The irony was too much, even for Democrats.

So they have once again renamed their venerable dinner in honor of first lady Eleanor Roosevelt, a safe bet that should have withstood the force of political winds. That is, until Mr. Buckley invited Alec Baldwin to headline an event that is supposed to celebrate the accomplishments of one of the greatest women activists in American history.

Alec Baldwin is among the worst of the political celebrity class. An angry, entitled, homophobic, racist, emotionally abusive actor with a long history of being hostile toward women, and, apparently, considering a run for President, Baldwin is being warmly embraced by New Hampshire Democrats.

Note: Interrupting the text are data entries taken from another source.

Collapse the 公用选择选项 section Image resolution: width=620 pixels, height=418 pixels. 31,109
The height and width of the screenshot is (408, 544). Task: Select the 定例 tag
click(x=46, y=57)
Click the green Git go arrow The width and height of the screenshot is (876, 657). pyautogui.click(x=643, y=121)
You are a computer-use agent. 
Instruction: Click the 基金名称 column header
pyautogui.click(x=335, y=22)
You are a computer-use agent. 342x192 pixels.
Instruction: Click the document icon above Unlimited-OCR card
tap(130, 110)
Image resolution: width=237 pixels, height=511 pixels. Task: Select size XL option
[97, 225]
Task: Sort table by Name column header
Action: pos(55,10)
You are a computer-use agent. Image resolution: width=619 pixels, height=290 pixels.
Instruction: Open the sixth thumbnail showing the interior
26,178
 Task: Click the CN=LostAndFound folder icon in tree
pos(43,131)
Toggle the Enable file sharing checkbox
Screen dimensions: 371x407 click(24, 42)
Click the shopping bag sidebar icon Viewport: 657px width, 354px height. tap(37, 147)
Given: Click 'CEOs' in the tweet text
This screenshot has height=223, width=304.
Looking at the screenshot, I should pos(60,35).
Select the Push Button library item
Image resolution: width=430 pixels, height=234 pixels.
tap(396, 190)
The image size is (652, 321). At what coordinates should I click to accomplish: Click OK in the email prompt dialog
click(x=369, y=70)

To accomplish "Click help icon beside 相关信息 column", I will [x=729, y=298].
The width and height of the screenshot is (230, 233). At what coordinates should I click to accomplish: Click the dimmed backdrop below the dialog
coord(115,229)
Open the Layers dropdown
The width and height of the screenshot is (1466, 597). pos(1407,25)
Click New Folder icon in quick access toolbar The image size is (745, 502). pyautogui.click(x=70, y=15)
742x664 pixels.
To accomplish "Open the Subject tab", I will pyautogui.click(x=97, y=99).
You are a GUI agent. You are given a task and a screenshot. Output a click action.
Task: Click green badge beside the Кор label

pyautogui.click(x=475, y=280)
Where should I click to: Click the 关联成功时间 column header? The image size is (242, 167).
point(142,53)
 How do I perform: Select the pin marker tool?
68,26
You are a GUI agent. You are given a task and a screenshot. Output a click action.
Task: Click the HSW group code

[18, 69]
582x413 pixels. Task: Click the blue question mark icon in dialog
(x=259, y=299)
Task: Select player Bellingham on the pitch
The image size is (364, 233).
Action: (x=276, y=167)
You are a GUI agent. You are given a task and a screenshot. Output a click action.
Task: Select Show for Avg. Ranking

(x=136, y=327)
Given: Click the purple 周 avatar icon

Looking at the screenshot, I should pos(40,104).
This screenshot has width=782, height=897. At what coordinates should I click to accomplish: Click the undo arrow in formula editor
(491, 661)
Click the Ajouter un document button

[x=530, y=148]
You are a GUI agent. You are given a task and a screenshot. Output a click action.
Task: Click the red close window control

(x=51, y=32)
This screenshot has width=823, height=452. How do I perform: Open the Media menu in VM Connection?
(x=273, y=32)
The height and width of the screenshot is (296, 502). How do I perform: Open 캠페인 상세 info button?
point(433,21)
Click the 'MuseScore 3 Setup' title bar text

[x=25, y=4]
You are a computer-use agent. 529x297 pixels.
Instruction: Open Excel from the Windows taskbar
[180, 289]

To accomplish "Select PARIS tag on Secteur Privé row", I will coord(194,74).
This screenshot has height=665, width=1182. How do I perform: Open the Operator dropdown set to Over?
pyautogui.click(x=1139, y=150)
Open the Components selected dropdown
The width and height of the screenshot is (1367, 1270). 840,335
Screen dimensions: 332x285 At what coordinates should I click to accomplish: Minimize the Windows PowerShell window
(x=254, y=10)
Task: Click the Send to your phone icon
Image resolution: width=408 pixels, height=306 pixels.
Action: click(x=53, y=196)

I actually find his SNL impersonations of President Trump quite amusing. He is good at what he does on the sketch show. But the very idea of Baldwin as a voice for society’s most vulnerable victims — those who the Democratic Party claims to represent — is ludicrous.

Baldwin’s history of physical assaults, racist and homophobic statements and emotionally abusive verbal attacks on women is well documented.

G. N. Miller, an African-American photographer, claimed in 2013 that Baldwin called him the n-word, a “coon,” a drug dealer and a crack head. In the same incident, Baldwin physically grabbed a female reporter and told her he wanted to choke her “to death.”

In another incident, he is accused of shouting at a male reporter, “I know you got raped by a priest or something … you little girl.” He tweeted at another reporter that he was a “toxic little queen” and promised he was going to find the man and “f**k [him] up.”  He was fired from his MSNBC show for a “foul-mouthed-homophobic rant” against a paparazzi, calling him a term I am unwilling to write here.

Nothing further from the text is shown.